## DOCUMENTO
VI. De acordo com a anterior redação do artigo 1096.º do Código Civil (Decreto-Lei n.º 321-B/90, de 15 de outubro), o mesmo veio a renovar-se em 31.10.2008, renovando-se sucessivamente, até à concretização da oposição à renovação pelos autores, atempadamente, em 19.02.2018, por via de notificação judicial avulsa.
VII. Regulando o artigo 98º, as partes podem estipular um prazo para a duração efectiva dos arrendamentos urbanos para habitação desde que a respectiva cláusula seja inserida no texto escrito do contrato (que é o caso – 1 ano), assinado pelas partes, sendo que o prazo referido não pode, contudo, ser inferior a cinco anos.
VIII. Tendo as partes estipulado um prazo de um ano, tal prazo não poderia prevalecer, porquanto por força da lei o prazo seria de 5 anos, teremos de concluir que estamos perante um contrato de arrendamento de duração limitada, em que as partes estipularam um prazo de duração de contrato, os seus termos e suas renovações.
IX. O contrato de arrendamento em apreço foi sucessivamente renovado, tendo os autores de forma legítima e atempada, por via de notificação judicial avulsa, exercido o seu direito de oposição à renovação.
X. Ambas as partes quiseram-se vincular à duração do contrato, tanto que das missivas em resposta, os réus sempre assumiram a natureza de duração limitada do contrato de arrendamento.
XI. É manifesto que a notificação judicial avulsa produz os seus efeitos jurídicos, por estarmos em primeira via perante um contrato de duração limitada, e segundo, por estar dentro do prazo legalmente admissível para operar a oposição à renovação, sendo a mesma admissível.
Nestes Termos e nos mais de Direito, deverá a sentença do tribunal a quo ser revogada e consequentemente ser substituída por outra em que se determine a procedência da ação declarativa, ordenando a prossecução dos presentes autos e os seus ulteriores termos até final (…).»

Não foi apresentada resposta ao recurso.

## DADOS EXTRAÍDOS
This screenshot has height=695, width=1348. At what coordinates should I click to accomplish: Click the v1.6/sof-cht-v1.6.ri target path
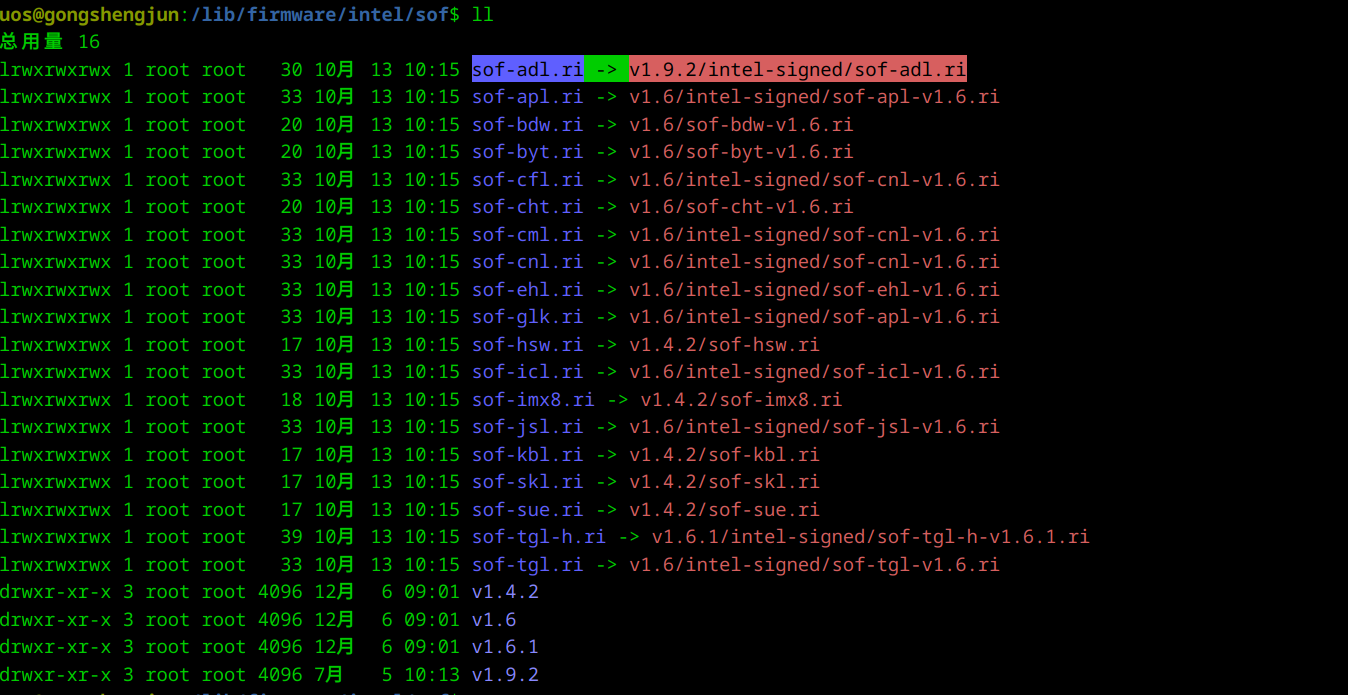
==
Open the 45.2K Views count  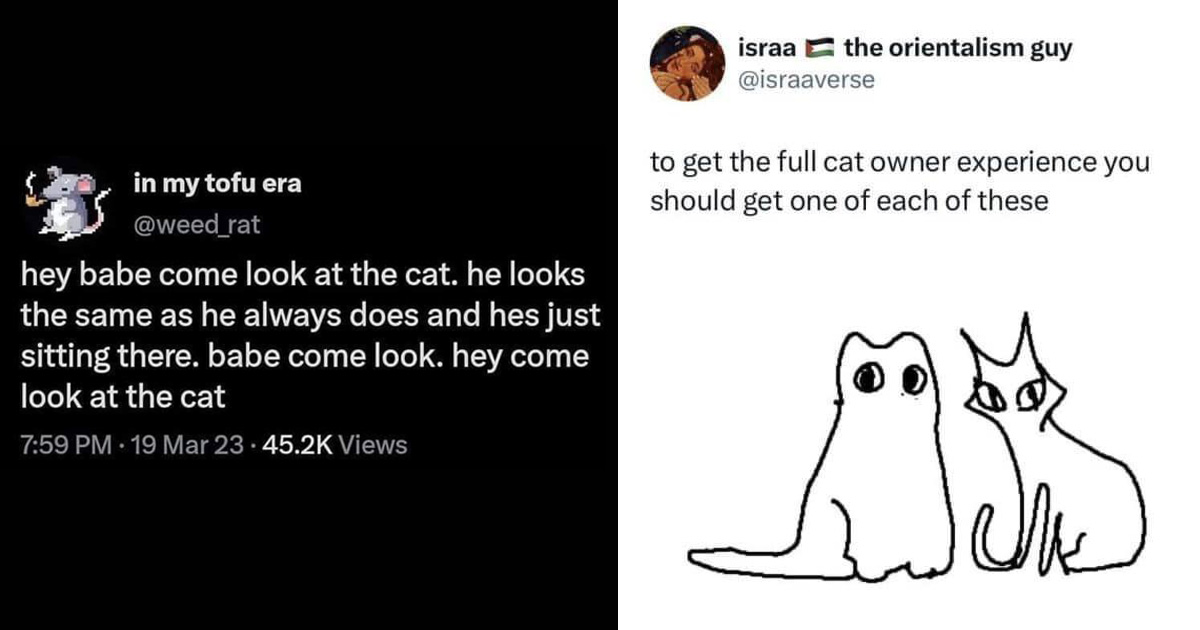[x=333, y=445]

## INSTRUÇÕES DO EXERCÍCIO
Extraia do texto sobre o contrato de arrendamento o trecho entre "X. Ambas as" e "a mesma admissível.", ambos incluídos.

## SOLUÇÃO DA TAREFA
X. Ambas as partes quiseram-se vincular à duração do contrato, tanto que das missivas em resposta, os réus sempre assumiram a natureza de duração limitada do contrato de arrendamento.
XI. É manifesto que a notificação judicial avulsa produz os seus efeitos jurídicos, por estarmos em primeira via perante um contrato de duração limitada, e segundo, por estar dentro do prazo legalmente admissível para operar a oposição à renovação, sendo a mesma admissível.